La clave de una buena salud está en lograr mantener hábitos alimentarios saludables. Pero, ¿sabemos realmente qué es un hábito alimentario saludable?, o lo que es más importante, ¿por qué es fundamental  adquirirlos?

El problema es que los hábitos más fáciles de adquirir son los malos y revertirlos conlleva tiempo y esfuerzo. Algunos ejemplos clásicos: ponerle sal a la comida sin haberla probado, no consumir agua en todo el día, saltear el desayuno o el almuerzo o comer muy pesado a la noche. A todos nos pasa en algún momento pero, ¿cómo hacemos para evitarlos?

El punto de partida es asumirlos. Como también es importante reconocer que sin voluntad no hay cambio posible. Yo creo que una buena forma de comenzar  el nuevo camino es informándonos. Y en eso podemos ayudarlos.

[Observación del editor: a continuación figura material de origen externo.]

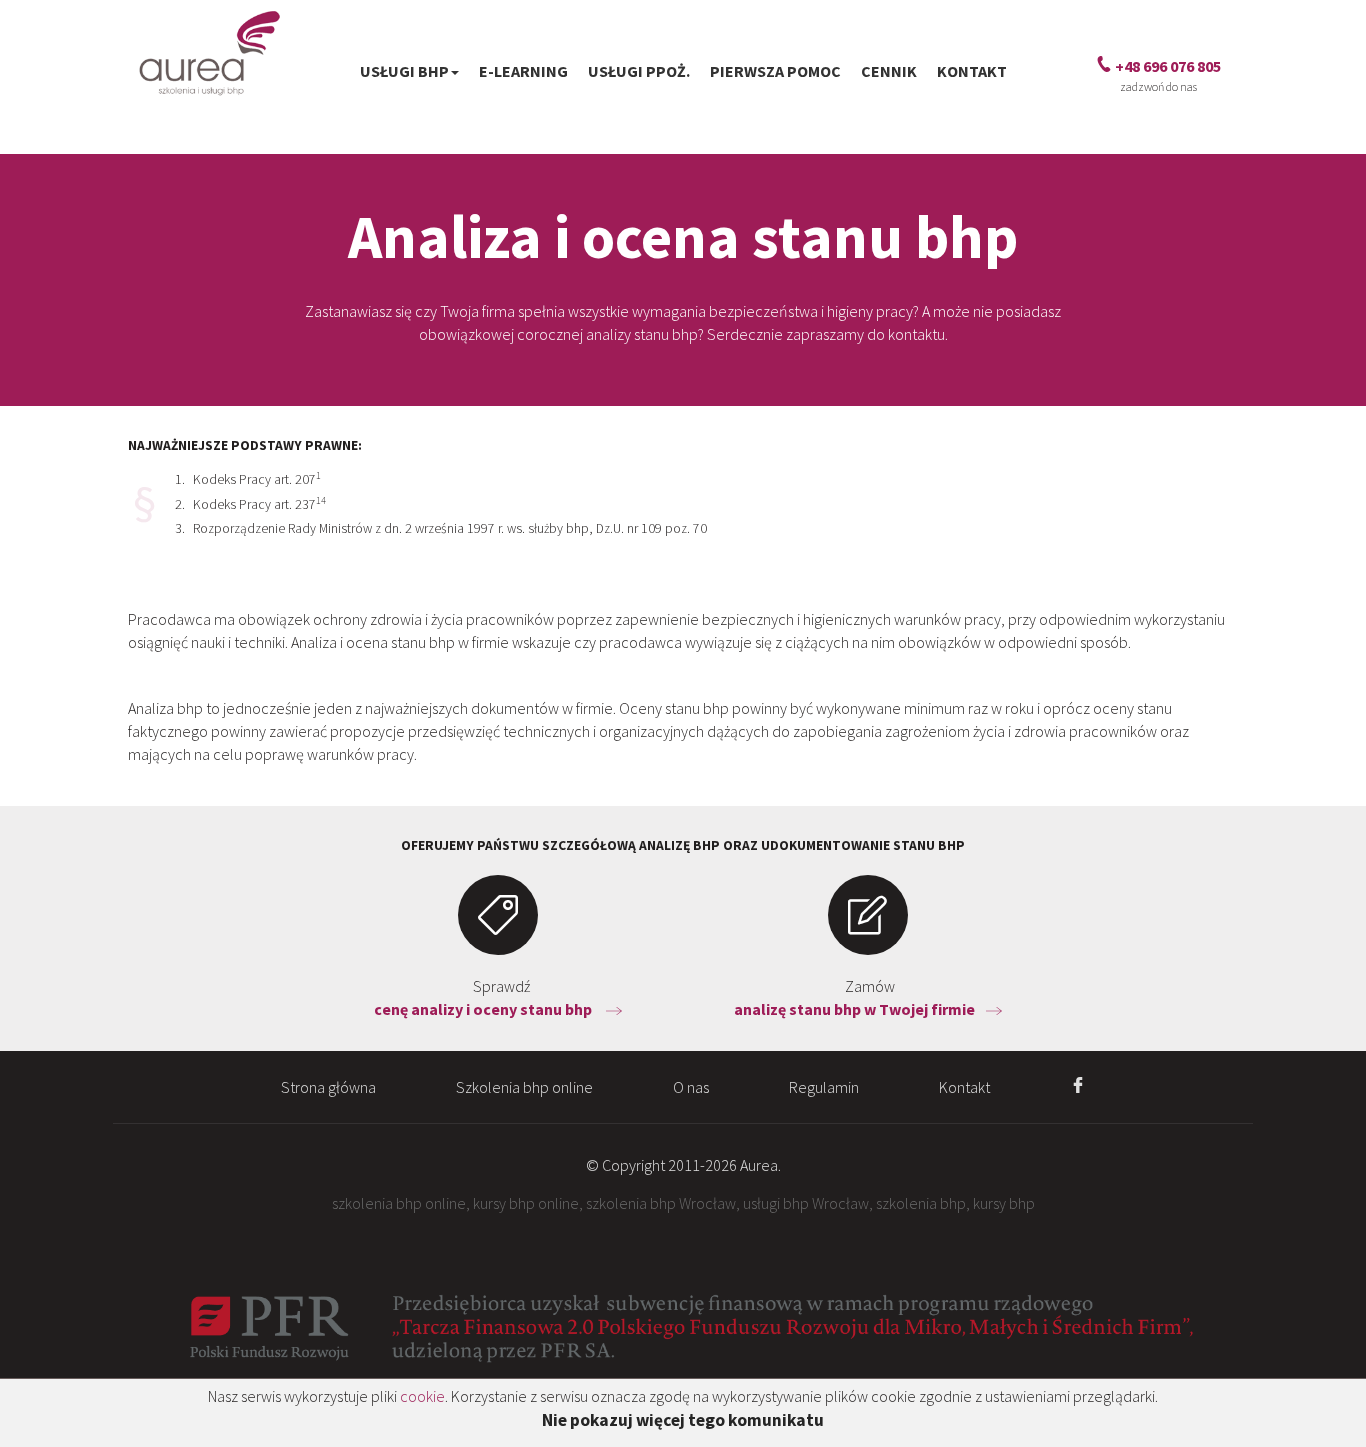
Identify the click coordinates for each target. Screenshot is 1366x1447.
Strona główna (328, 1087)
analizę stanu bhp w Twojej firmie (856, 1009)
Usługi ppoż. (639, 71)
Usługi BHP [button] (404, 71)
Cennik (889, 71)
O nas (691, 1087)
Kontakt (972, 71)
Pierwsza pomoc (775, 71)
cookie (422, 1396)
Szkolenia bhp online (524, 1087)
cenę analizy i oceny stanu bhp (486, 1009)
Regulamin (824, 1087)
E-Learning (523, 71)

Primero lo básico. Es esencial realizar las 4 comidas (desayuno, almuerzo, merienda y cena).  Estudios han demostrado que la mayoría de las personas con trastornos alimentarios (como la obesidad), realizan solo 1 comida por día. Solo un poquito de fisiología para entenderlo. La insulina es una hormona liberada por el páncreas luego de cada ingesta y es la llave para que la glucosa entre a las células. En otras palabras, gracias a la insulina obtenemos la energía que la glucosa nos provee. Cuando salteamos comidas, la insulina se libera en más cantidad, razón por la cual entra más glucosa a la célula. Si no hacemos ejercicio, toda esa energía se transforma en grasa, y, ¡he aquí porqué engordamos!

Cada comida es el freno de mano para la próxima. Si comemos bien en cada oportunidad podremos manejar mejor las cantidades (y calidades) de las próximas ingestas.  Pongamos un ejemplo: se acercan las 18 hs y con eso la salida del trabajo. La tarde se te pasó rápido y desde el mediodía que no comés nada. Entonces apretás el cinturón y asumís la espera hasta llegar a casa. Cuando llegás a la heladera de tu hogar  la manzana y la naranja te miran y vos te les reís en la cara. Hace como 8 horas que no comés nada, te podés dar el lujo de comer una picadita… Este es el problema de la calidad de la comida: cuando hay hambre no hay pan duro, y lo más fácil (y rápido) para comer, en general son alimentos poco saludables. Comer una buena colación o un snack saludable puede ser de gran ayuda para evitar esto.

Para cerrar una reflexión: nuestro organismo funciona como un motor, y nuestra alimentación es el combustible. Si uno consume grasa a diario, el motor se hace más lento, y le cuesta mucho más esfuerzo realizar las mismas actividades.  Por el contrario, el consumo de frutas y verduras  brinda los minerales y las vitaminas para que nuestro motor funcione correctamente. ¿Vos que te cargás, Común o Premium?